Exercise aim - Reproduce each of the following records word for word, leaving out the pictures.

Exercise data -

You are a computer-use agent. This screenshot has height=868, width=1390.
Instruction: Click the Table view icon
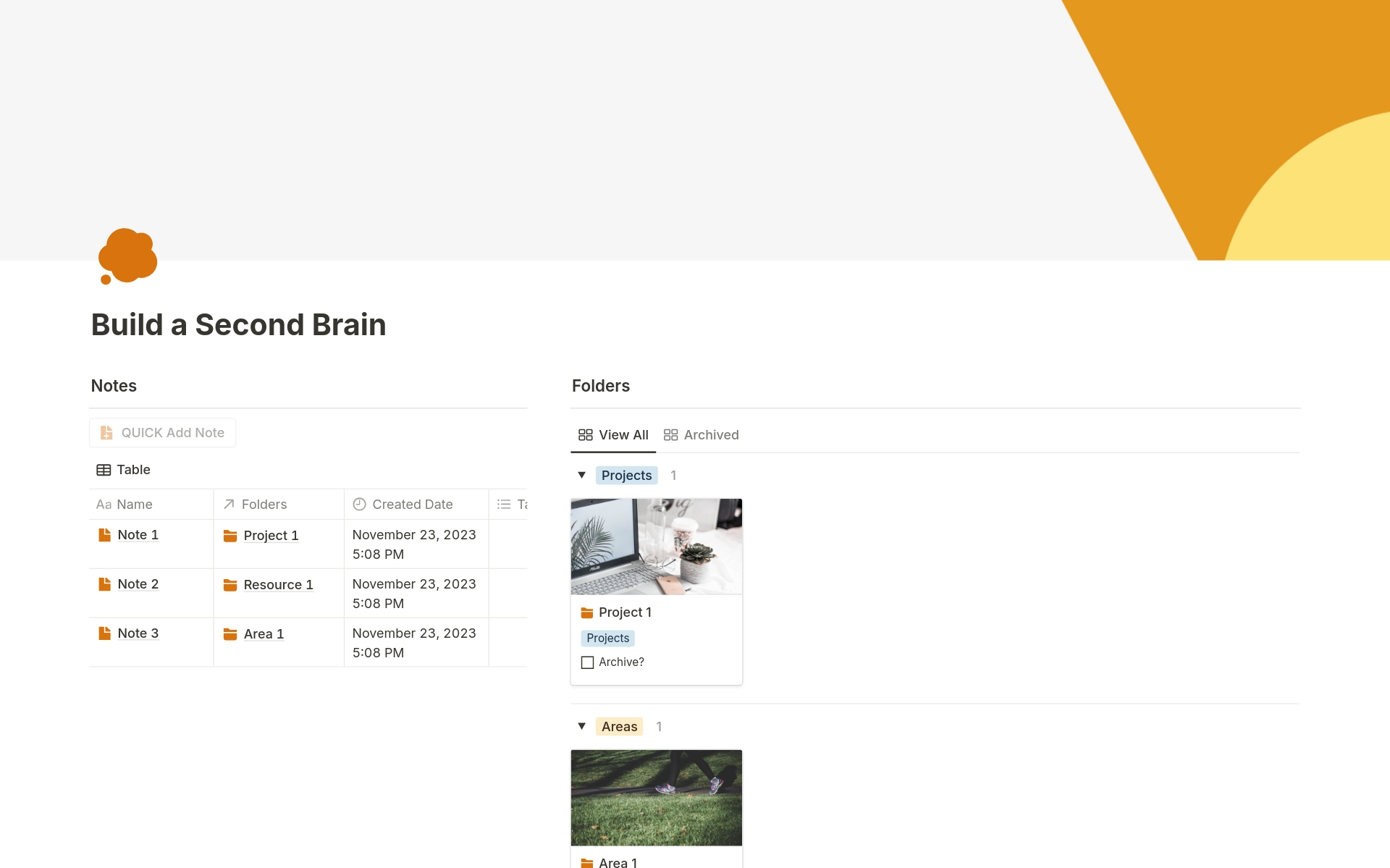[x=104, y=470]
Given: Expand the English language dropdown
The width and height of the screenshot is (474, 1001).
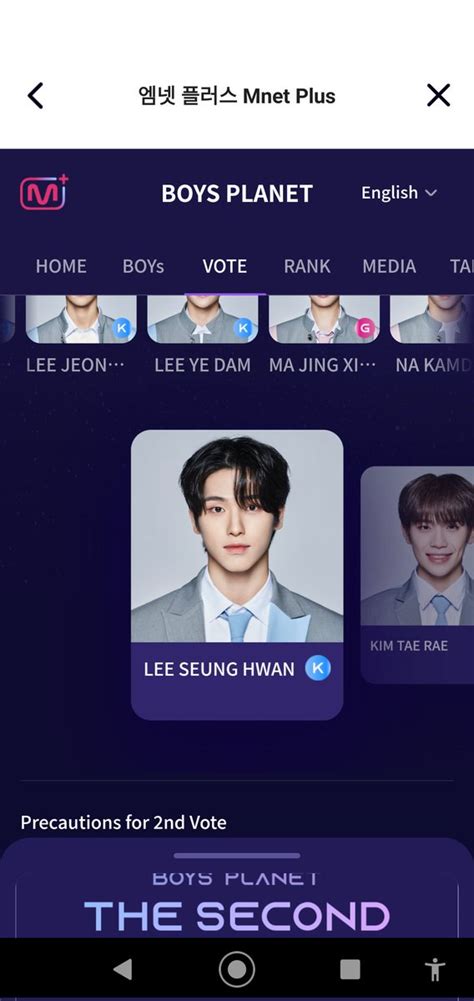Looking at the screenshot, I should [x=399, y=193].
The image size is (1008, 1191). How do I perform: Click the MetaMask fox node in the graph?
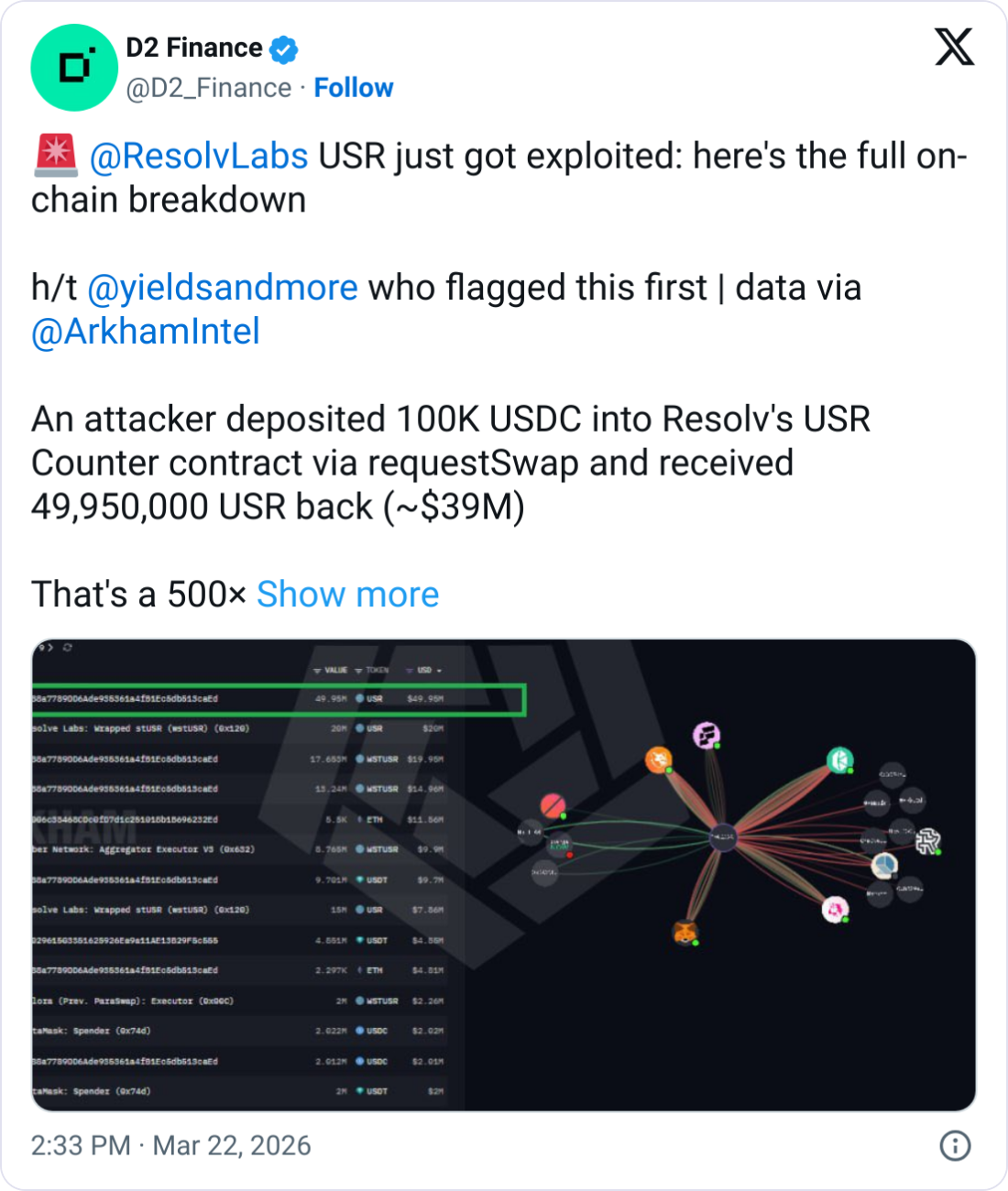pyautogui.click(x=685, y=931)
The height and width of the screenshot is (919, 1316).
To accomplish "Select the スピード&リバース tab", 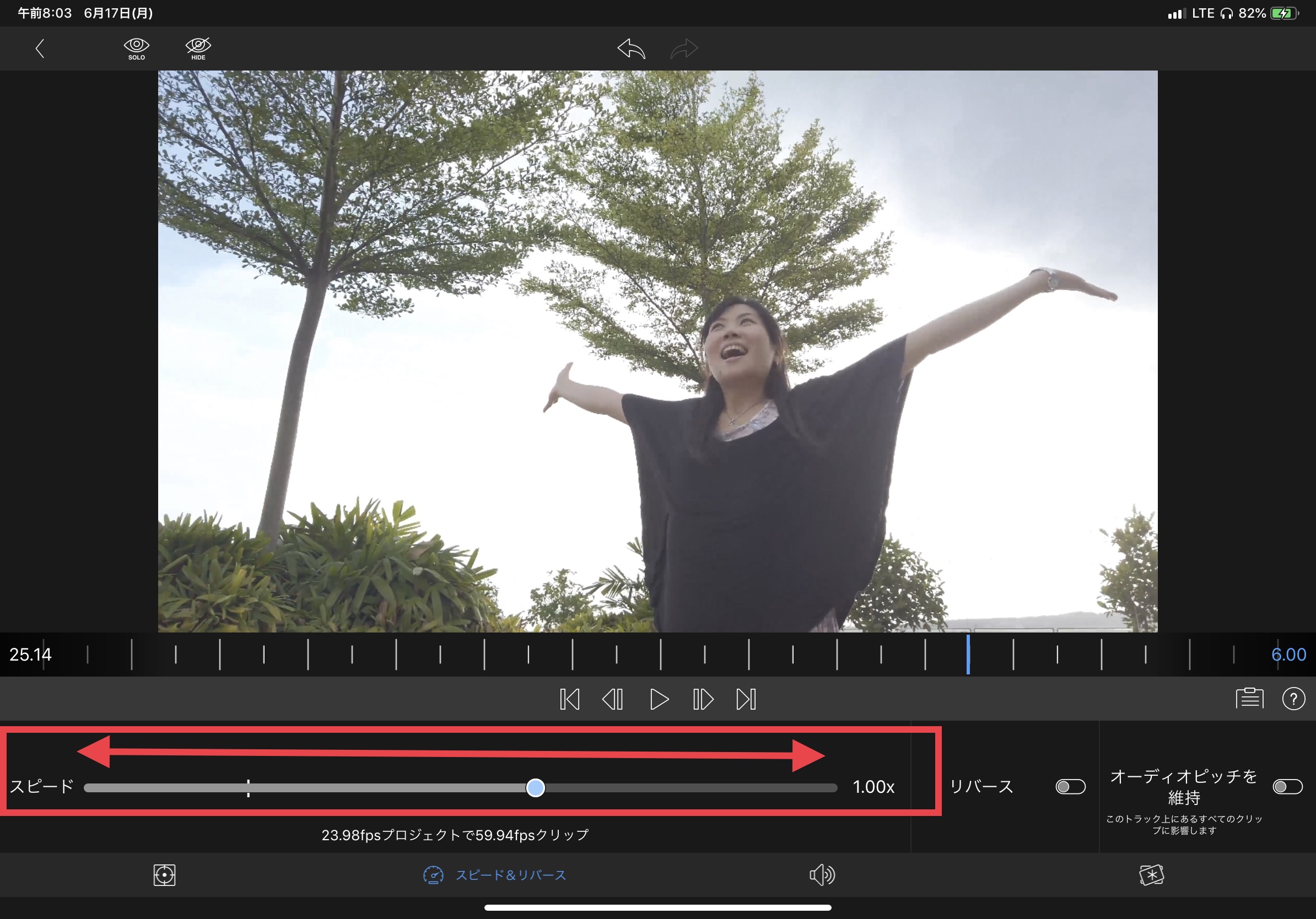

Solution to this problem -
You are a computer-use agent. This screenshot has height=868, width=1390.
Instruction: Click the Table view icon
[x=104, y=470]
Given: Expand the English language dropdown
The width and height of the screenshot is (474, 1001).
Looking at the screenshot, I should [x=399, y=193].
The image size is (1008, 1191). How do I perform: Click the MetaMask fox node in the graph?
pyautogui.click(x=685, y=931)
The height and width of the screenshot is (919, 1316).
To accomplish "Select the スピード&リバース tab", 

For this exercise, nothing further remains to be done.